(Dataset entries)
+ + + + + + +

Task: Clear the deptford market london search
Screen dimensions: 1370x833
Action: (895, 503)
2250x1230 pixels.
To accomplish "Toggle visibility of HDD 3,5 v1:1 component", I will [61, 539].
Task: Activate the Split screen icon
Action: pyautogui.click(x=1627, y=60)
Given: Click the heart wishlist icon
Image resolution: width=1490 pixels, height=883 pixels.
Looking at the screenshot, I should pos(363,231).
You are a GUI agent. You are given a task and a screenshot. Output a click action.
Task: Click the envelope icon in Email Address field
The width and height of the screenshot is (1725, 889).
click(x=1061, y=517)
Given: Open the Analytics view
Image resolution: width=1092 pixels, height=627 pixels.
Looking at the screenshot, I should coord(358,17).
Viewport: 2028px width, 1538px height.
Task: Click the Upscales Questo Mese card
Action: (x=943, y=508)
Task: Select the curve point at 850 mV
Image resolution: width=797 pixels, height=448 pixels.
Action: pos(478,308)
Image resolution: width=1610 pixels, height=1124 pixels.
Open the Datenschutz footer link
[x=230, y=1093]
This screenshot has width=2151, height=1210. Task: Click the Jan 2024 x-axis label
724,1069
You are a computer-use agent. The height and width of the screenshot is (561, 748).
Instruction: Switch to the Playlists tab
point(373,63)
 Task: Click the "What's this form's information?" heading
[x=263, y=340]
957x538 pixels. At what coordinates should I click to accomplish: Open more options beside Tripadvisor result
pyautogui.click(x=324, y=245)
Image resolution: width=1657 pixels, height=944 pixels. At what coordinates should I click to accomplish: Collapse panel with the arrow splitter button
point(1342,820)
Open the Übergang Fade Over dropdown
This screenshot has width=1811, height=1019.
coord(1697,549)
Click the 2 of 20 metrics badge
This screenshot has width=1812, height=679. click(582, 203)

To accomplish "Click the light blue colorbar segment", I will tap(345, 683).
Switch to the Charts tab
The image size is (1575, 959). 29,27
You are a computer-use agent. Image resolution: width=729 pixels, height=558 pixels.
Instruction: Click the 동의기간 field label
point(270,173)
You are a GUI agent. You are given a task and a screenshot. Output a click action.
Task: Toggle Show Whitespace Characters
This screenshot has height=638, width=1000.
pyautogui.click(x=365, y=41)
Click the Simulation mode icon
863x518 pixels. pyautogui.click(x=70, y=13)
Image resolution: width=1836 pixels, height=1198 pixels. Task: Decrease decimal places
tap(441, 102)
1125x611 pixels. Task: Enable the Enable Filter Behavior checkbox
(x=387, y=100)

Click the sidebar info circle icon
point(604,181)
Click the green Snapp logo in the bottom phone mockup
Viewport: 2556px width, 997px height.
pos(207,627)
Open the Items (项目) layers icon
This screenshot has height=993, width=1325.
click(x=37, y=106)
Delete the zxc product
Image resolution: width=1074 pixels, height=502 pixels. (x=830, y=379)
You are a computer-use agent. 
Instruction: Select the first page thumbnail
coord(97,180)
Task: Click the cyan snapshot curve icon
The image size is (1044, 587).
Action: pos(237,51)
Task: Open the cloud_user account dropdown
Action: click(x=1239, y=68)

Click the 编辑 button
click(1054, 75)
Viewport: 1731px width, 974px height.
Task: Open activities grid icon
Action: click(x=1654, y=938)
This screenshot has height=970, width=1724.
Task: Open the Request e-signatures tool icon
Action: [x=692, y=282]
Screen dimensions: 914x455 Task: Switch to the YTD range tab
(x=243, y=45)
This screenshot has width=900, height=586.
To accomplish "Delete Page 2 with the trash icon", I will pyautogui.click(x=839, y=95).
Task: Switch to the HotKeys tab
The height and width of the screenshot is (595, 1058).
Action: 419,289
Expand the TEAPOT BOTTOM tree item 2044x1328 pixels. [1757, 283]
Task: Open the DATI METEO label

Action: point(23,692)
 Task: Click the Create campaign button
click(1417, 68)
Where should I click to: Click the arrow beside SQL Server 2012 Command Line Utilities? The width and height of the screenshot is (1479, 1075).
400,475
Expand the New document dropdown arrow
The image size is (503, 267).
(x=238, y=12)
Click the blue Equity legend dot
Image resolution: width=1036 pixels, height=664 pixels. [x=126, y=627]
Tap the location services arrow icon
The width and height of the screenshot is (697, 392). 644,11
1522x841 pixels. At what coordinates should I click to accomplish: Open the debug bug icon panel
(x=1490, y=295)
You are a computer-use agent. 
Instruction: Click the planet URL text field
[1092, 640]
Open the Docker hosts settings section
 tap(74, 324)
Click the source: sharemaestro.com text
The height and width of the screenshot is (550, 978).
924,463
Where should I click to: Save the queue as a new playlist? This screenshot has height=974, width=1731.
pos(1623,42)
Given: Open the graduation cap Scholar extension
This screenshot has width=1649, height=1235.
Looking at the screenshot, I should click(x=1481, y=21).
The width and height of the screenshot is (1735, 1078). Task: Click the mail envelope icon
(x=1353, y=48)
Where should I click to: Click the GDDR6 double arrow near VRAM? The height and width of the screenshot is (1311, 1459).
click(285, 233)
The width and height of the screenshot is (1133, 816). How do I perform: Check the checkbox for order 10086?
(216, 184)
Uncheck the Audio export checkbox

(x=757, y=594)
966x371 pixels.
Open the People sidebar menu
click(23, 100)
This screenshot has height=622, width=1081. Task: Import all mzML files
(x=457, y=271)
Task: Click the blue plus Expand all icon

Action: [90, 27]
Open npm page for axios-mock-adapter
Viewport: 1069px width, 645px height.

+ + + + + + +

▸ Work required: Please return all of the records exactly.

▸ Result of the exercise:
Task: Clear the deptford market london search
Screen dimensions: 1370x833
Action: (895, 503)
2250x1230 pixels.
To accomplish "Toggle visibility of HDD 3,5 v1:1 component", I will [61, 539].
Task: Activate the Split screen icon
Action: pyautogui.click(x=1627, y=60)
Given: Click the heart wishlist icon
Image resolution: width=1490 pixels, height=883 pixels.
Looking at the screenshot, I should pos(363,231).
You are a GUI agent. You are given a task and a screenshot. Output a click action.
Task: Click the envelope icon in Email Address field
The width and height of the screenshot is (1725, 889).
click(x=1061, y=517)
Given: Open the Analytics view
Image resolution: width=1092 pixels, height=627 pixels.
Looking at the screenshot, I should coord(358,17).
Viewport: 2028px width, 1538px height.
Task: Click the Upscales Questo Mese card
Action: (x=943, y=508)
Task: Select the curve point at 850 mV
Image resolution: width=797 pixels, height=448 pixels.
Action: pos(478,308)
Image resolution: width=1610 pixels, height=1124 pixels.
Open the Datenschutz footer link
[x=230, y=1093]
This screenshot has width=2151, height=1210. Task: Click the Jan 2024 x-axis label
724,1069
You are a computer-use agent. The height and width of the screenshot is (561, 748).
Instruction: Switch to the Playlists tab
point(373,63)
 Task: Click the "What's this form's information?" heading
[x=263, y=340]
957x538 pixels. At what coordinates should I click to accomplish: Open more options beside Tripadvisor result
pyautogui.click(x=324, y=245)
Image resolution: width=1657 pixels, height=944 pixels. At what coordinates should I click to accomplish: Collapse panel with the arrow splitter button
point(1342,820)
Open the Übergang Fade Over dropdown
This screenshot has width=1811, height=1019.
coord(1697,549)
Click the 2 of 20 metrics badge
This screenshot has width=1812, height=679. click(582, 203)

To accomplish "Click the light blue colorbar segment", I will tap(345, 683).
Switch to the Charts tab
The image size is (1575, 959). 29,27
You are a computer-use agent. Image resolution: width=729 pixels, height=558 pixels.
Instruction: Click the 동의기간 field label
point(270,173)
You are a GUI agent. You are given a task and a screenshot. Output a click action.
Task: Toggle Show Whitespace Characters
This screenshot has height=638, width=1000.
pyautogui.click(x=365, y=41)
Click the Simulation mode icon
863x518 pixels. pyautogui.click(x=70, y=13)
Image resolution: width=1836 pixels, height=1198 pixels. Task: Decrease decimal places
tap(441, 102)
1125x611 pixels. Task: Enable the Enable Filter Behavior checkbox
(x=387, y=100)

Click the sidebar info circle icon
point(604,181)
Click the green Snapp logo in the bottom phone mockup
Viewport: 2556px width, 997px height.
pos(207,627)
Open the Items (项目) layers icon
This screenshot has height=993, width=1325.
click(x=37, y=106)
Delete the zxc product
Image resolution: width=1074 pixels, height=502 pixels. (x=830, y=379)
You are a computer-use agent. 
Instruction: Select the first page thumbnail
coord(97,180)
Task: Click the cyan snapshot curve icon
The image size is (1044, 587).
Action: pos(237,51)
Task: Open the cloud_user account dropdown
Action: click(x=1239, y=68)

Click the 编辑 button
click(1054, 75)
Viewport: 1731px width, 974px height.
Task: Open activities grid icon
Action: click(x=1654, y=938)
This screenshot has height=970, width=1724.
Task: Open the Request e-signatures tool icon
Action: [x=692, y=282]
Screen dimensions: 914x455 Task: Switch to the YTD range tab
(x=243, y=45)
This screenshot has width=900, height=586.
To accomplish "Delete Page 2 with the trash icon", I will pyautogui.click(x=839, y=95).
Task: Switch to the HotKeys tab
The height and width of the screenshot is (595, 1058).
Action: 419,289
Expand the TEAPOT BOTTOM tree item 2044x1328 pixels. [1757, 283]
Task: Open the DATI METEO label

Action: point(23,692)
 Task: Click the Create campaign button
click(1417, 68)
Where should I click to: Click the arrow beside SQL Server 2012 Command Line Utilities? The width and height of the screenshot is (1479, 1075).
400,475
Expand the New document dropdown arrow
The image size is (503, 267).
(x=238, y=12)
Click the blue Equity legend dot
Image resolution: width=1036 pixels, height=664 pixels. [x=126, y=627]
Tap the location services arrow icon
The width and height of the screenshot is (697, 392). 644,11
1522x841 pixels. At what coordinates should I click to accomplish: Open the debug bug icon panel
(x=1490, y=295)
You are a computer-use agent. 
Instruction: Click the planet URL text field
[1092, 640]
Open the Docker hosts settings section
 tap(74, 324)
Click the source: sharemaestro.com text
The height and width of the screenshot is (550, 978).
924,463
Where should I click to: Save the queue as a new playlist? This screenshot has height=974, width=1731.
pos(1623,42)
Given: Open the graduation cap Scholar extension
This screenshot has width=1649, height=1235.
Looking at the screenshot, I should click(x=1481, y=21).
The width and height of the screenshot is (1735, 1078). Task: Click the mail envelope icon
(x=1353, y=48)
Where should I click to: Click the GDDR6 double arrow near VRAM? The height and width of the screenshot is (1311, 1459).
click(285, 233)
The width and height of the screenshot is (1133, 816). How do I perform: Check the checkbox for order 10086?
(216, 184)
Uncheck the Audio export checkbox

(x=757, y=594)
966x371 pixels.
Open the People sidebar menu
click(23, 100)
This screenshot has height=622, width=1081. Task: Import all mzML files
(x=457, y=271)
Task: Click the blue plus Expand all icon

Action: [90, 27]
Open npm page for axios-mock-adapter
Viewport: 1069px width, 645px height.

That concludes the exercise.